▶ **FRAGMENTO PROPORCIONADO**:
****************************************
Eran casi las 9:30 cuando, por fin, terminamos de armar nuestra mesa. Ahora faltaba que votáramos los tres miembros para que diéramos pase al primer ente de la cola de electores. Y mientras Miguel y Leonisa, luego de votar, comunicaban que solo faltaba yo, me invadió la desesperación por hacer las cosas rápido, por lo que marqué una equis bastante chueca (pero asegurándome de que esté dentro del cuadrado de mi candidato), corrí hacia mi mesa de votación, cogí un holograma (sin saber lo que era y en dónde iba), cerré mi cédula de votación y metí la misma en la ánfora.
- ¡¿QUÉ HAS HECHO?! –me pregunta Miguel– ¡LOS HOLOGRAMAS VAN DETRÁS DEL DNI!
- ¡Ay, chucha! Lo siento; lo he hecho por apurada. ¿Acaso no hay más de esos?
- ¡NO! ¡NOS HAN DADO LA CANTIDAD EXACTA!
- Ay, Miguel, relájate. No lo he pegado taaan fuerte. A la hora de contar los votos lo saco y lo pego en su lugar.
- ¡MÁS TE VALE, ALESSANDRA!
Eran las 9:40 cuando llamamos al primer ente de la fila para que efectuara su voto, dando así inicio a una mañana/tarde llena de firmas, tinta, preguntas, respuestas, risas, bostezos, manchas, hambre, infinitas ganas de orinar y más. A pesar de haber estado más de cinco horas sentada, el proceso de votación estuvo entretenido, sobre todo al percatarme que la estupidez habita en gran parte de los peruanos. Aquí algunos ejemplos:
• “Su DNI, por favor –después de unos minutos–. Señora, su DNI; no su tarjeta de crédito”.
• “¿Qué hago con esta cédula?” “Tiene que votar, señora”. ¡¿PARA QUÉ CUERNOS CREES QUE ESTÁS ACÁ, TARADA?!
• “Su firma y su huella con el dedo índice, por favor. El índice, señor. Ese es su meñique”.
• “Dedo medio en la tinta. Ese no. El medio. Ese es el índice; tiene que ser el medio. EL MEDIO. ESE ES EL ANULAR. IMBÉCIL. ¡¿CÓMO NO VAS A SABER CUÁL ES TU DEDO MEDIO?!
¡ESTE ES EL MEDIO! ¿TE QUEDÓ CLARO?”
Era la 13:00 cuando una señora de la ONPE se acercó a nuestra mesa dándonos nuestro “delicioso” refrigerio: una mini botella de agua y otra de jugo de naranja, un paquete de galletas saladas y otro de galletas de agua, tres caramelos de limón, un CerealBar y (de esto no me olvidaré nunca) una lata de sardinas. Sí, de sardinas (como si fuéramos gatos). Luego nos preguntó cómo nos estaba yendo, a lo que Miguel respondió: “Bien, solo que hay un pequeño problema. Alessandra, por apurada, se equivocó y cerró una cédula de votación con un holograma”. Yo, toda ingenua y desubicada, le sonrío inocentemente a la señora, pensando en que la reacción de Miguel es completamente exagerada. Sin embargo, la reacción de la señora fue la misma que la de él. “¡¿Que ha hecho qué?! Señorita, eso es muy grave. Tiene que recuperar el holograma como sea, sino tendrá que ir a la comisaría”. “¡¿QUÉ?! ¿A la comisaría por un maldito sticker? ¿Me está bromeando, no?”, le respondo. “No, señorita. Tiene que ir a la comisaría y luego pagar una multa”. “¡¿PERDÓN?!” Conmocionada por las palabras de la señora, me siento en un banco, tomo un sorbo de agua y respiro lentamente, tratando de descifrar si lo que me dice la tía es cierto o si está haciéndome una de las peores bromas de mi vida. “Señorita, ¿está bien? No se preocupe; lo de la multa es falso. Tranquilícese”, me dice. “Y lo de ir a la comisaría también, ¿no?”, respondo. “No. Eso sí no”.
****************************************
▶ **DATOS SIN PROCESAR**:

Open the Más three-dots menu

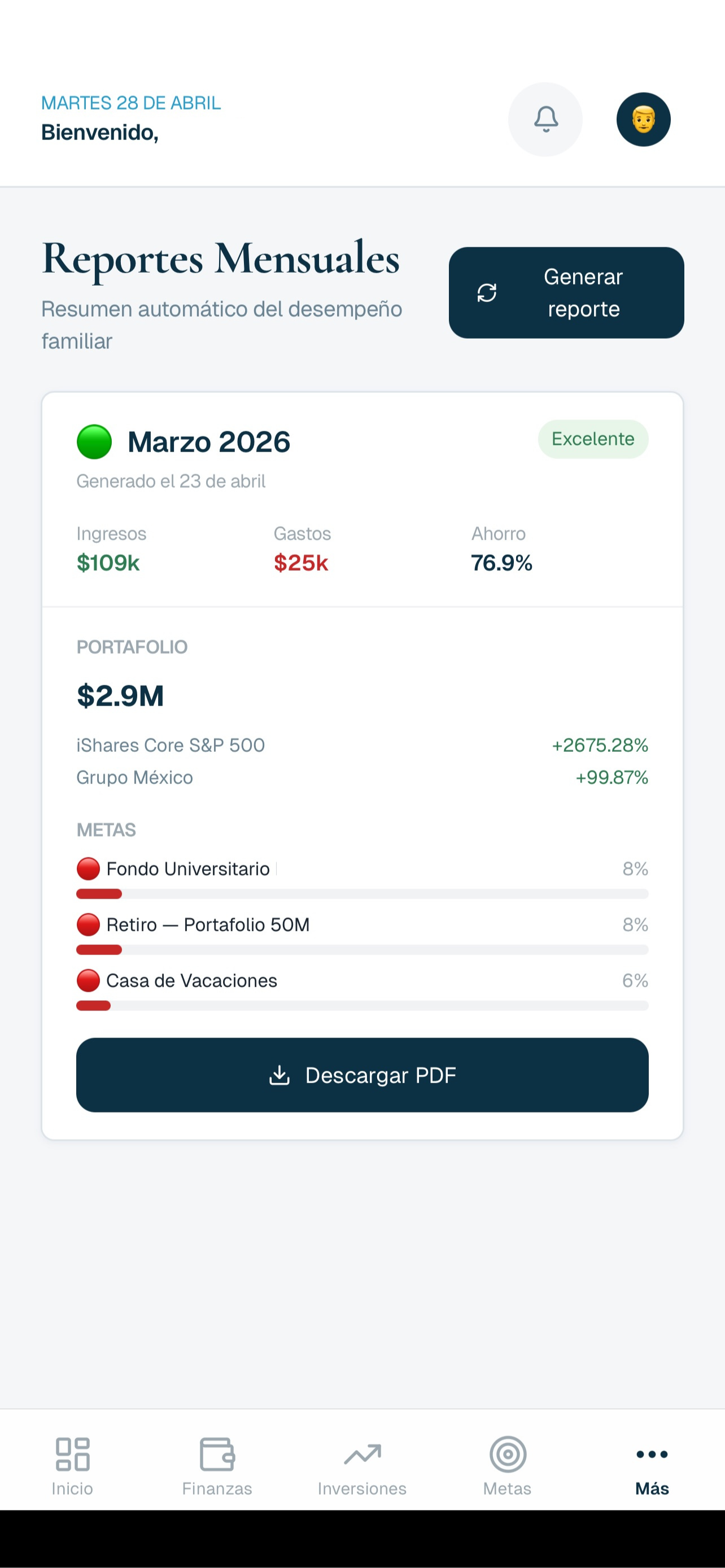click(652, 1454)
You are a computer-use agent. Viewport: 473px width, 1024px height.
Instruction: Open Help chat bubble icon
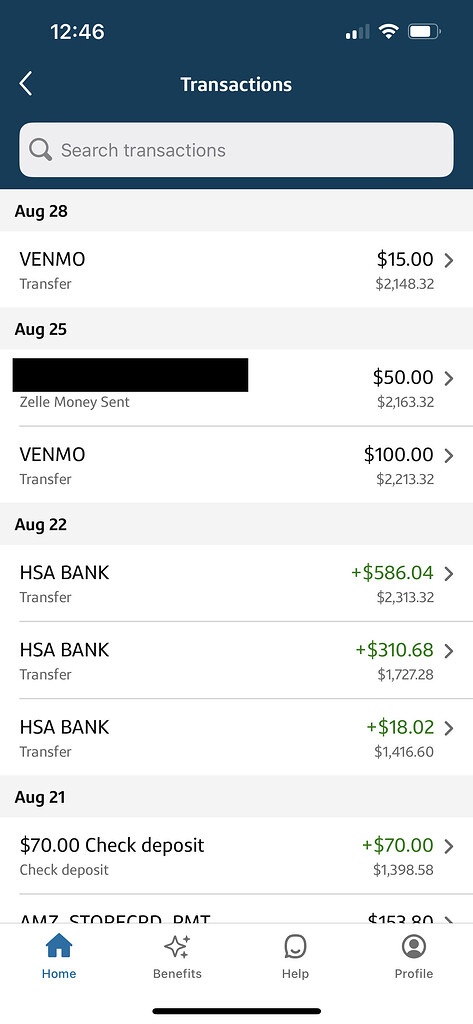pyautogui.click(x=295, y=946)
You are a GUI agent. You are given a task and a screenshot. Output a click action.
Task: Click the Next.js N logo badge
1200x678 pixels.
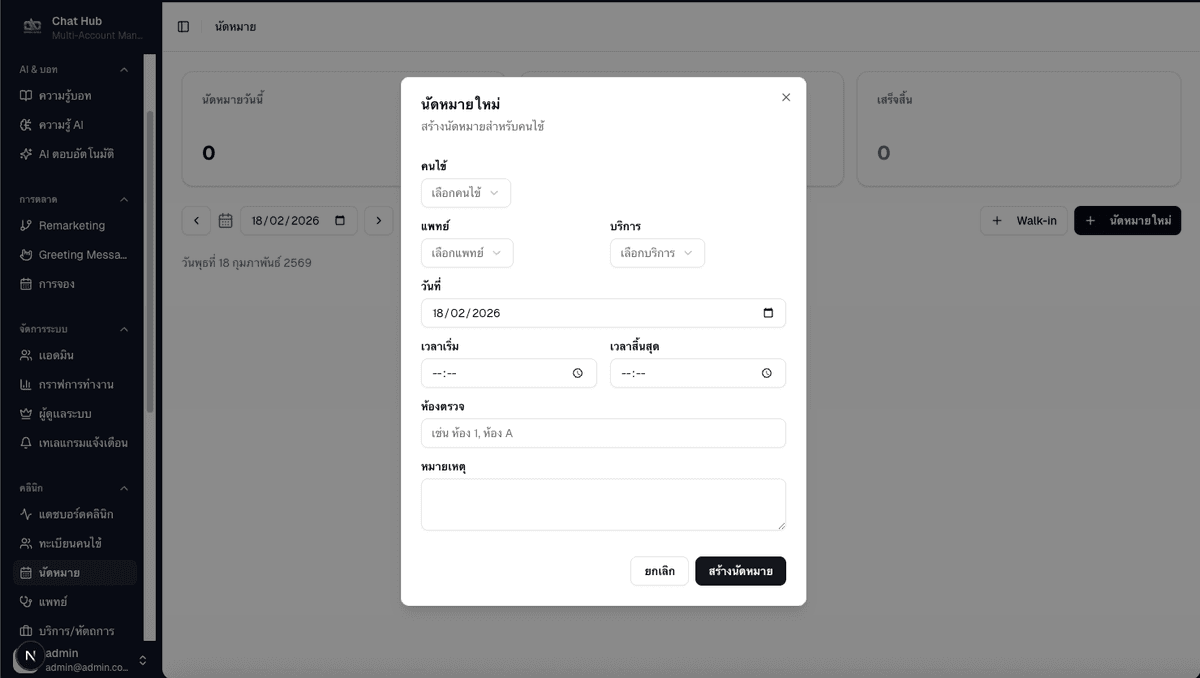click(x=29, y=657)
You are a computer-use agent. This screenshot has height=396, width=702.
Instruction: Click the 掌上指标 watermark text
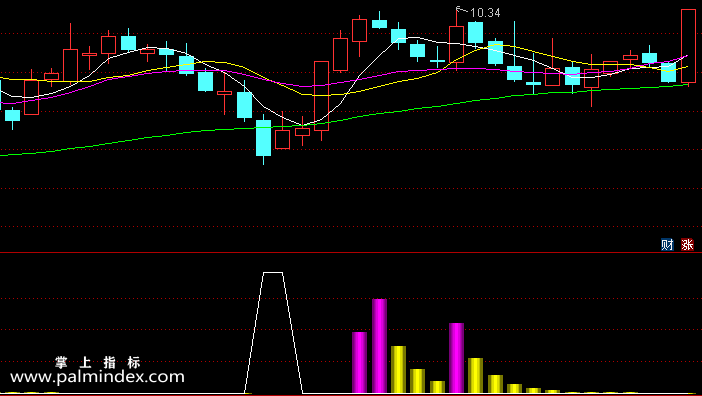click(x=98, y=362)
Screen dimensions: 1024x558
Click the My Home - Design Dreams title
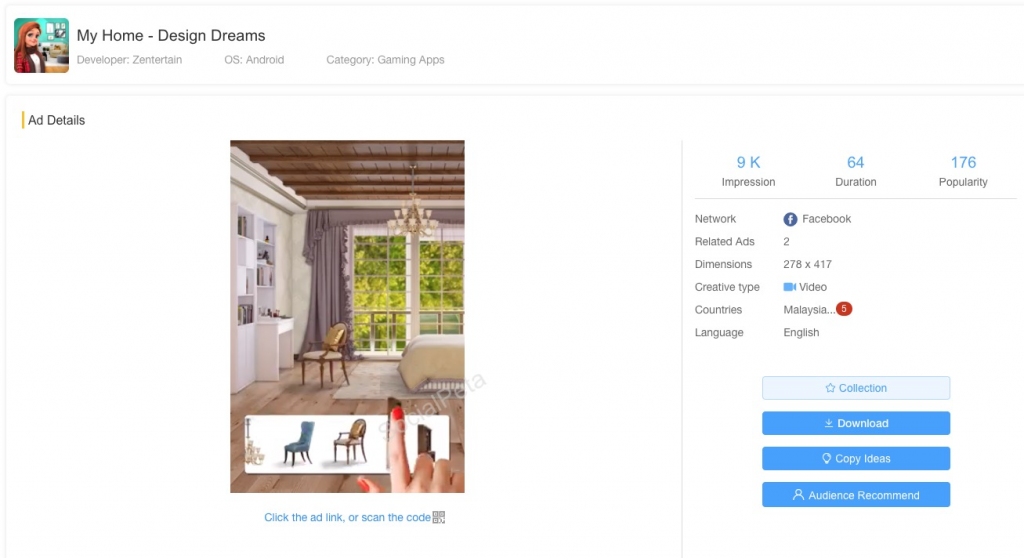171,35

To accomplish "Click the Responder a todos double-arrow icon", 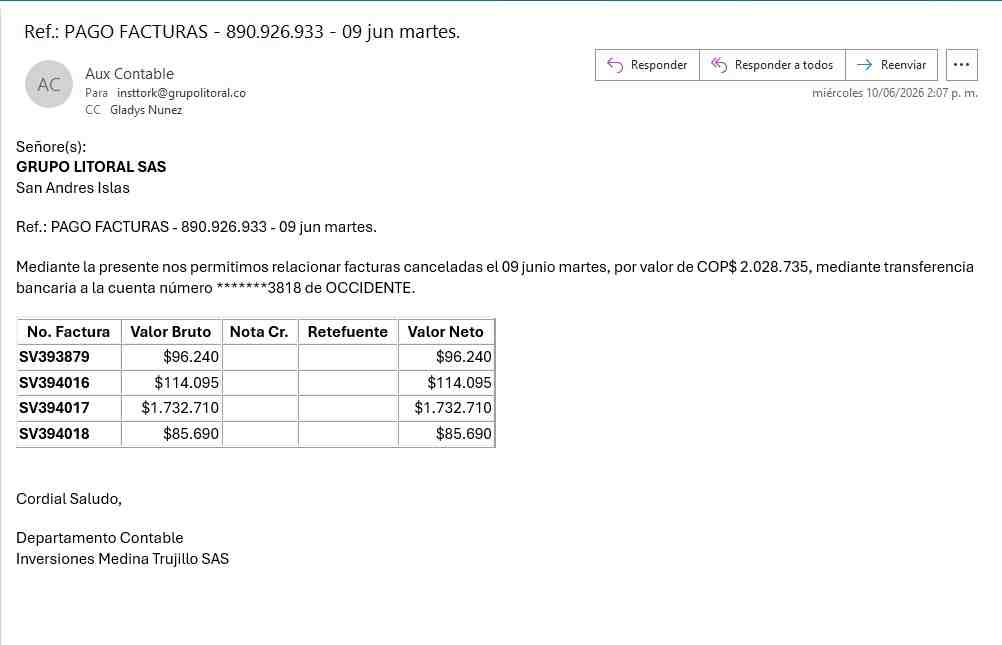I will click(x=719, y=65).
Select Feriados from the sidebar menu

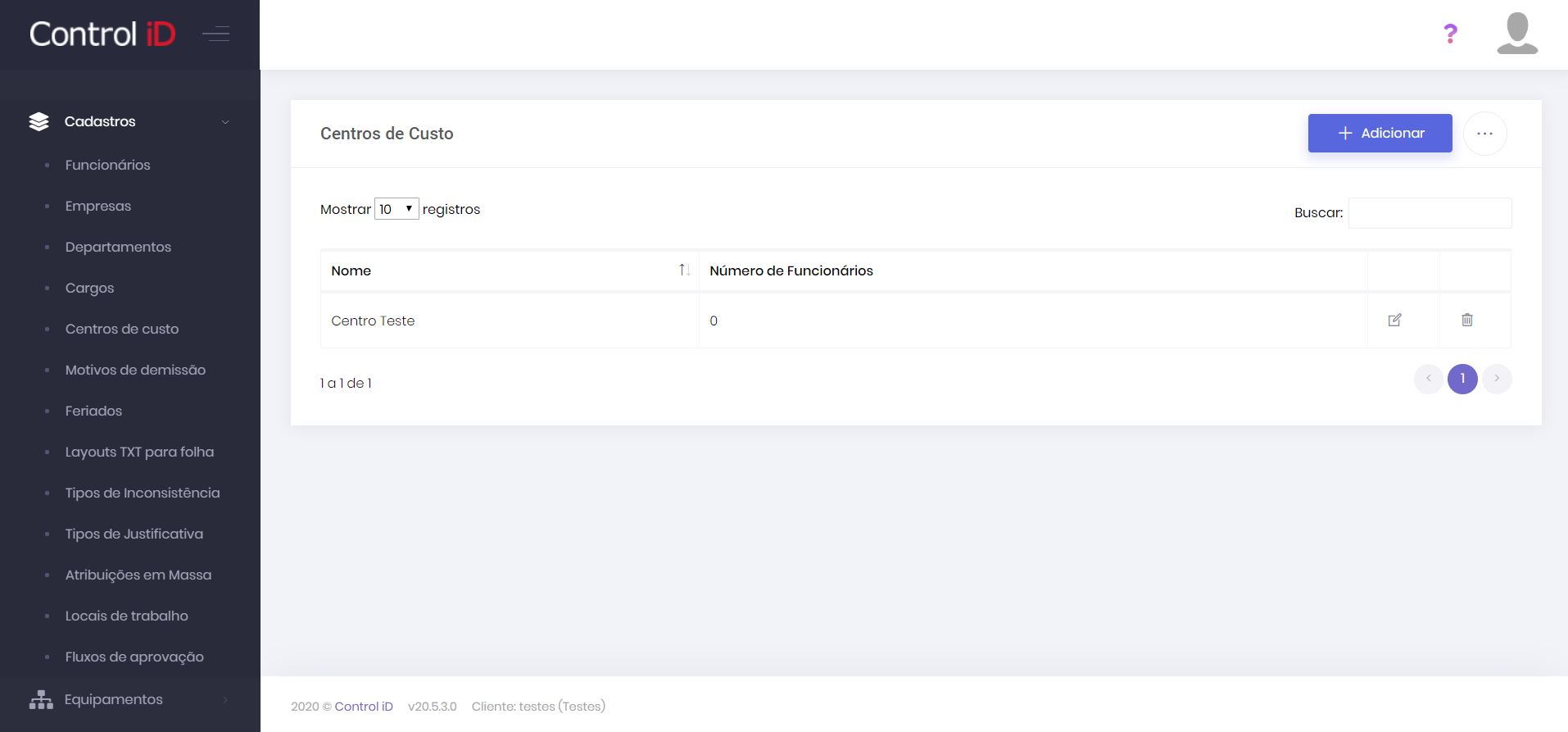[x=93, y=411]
****************************************
▶ **EJERCICIOS POR RESOLVER**:
1. Según el fragmento, ¿a qué hora llamaron al primer ente de la fila para que efectuara su voto?
2. Sustituye "relájate" por "tranquilízate" en el pasaje del fragmento que va desde "- ¡NO! ¡NOS" hasta "TE VALE, ALESSANDRA!", ambos incluidos, y escríbelo de nuevo.
Las líneas no guardan relación alguna con el fragmento.

▶ **RESULTADOS EN ORDEN**:
1. A las 9:40.

2.
- ¡NO! ¡NOS HAN DADO LA CANTIDAD EXACTA!
- Ay, Miguel, tranquilízate. No lo he pegado taaan fuerte. A la hora de contar los votos lo saco y lo pego en su lugar.
- ¡MÁS TE VALE, ALESSANDRA!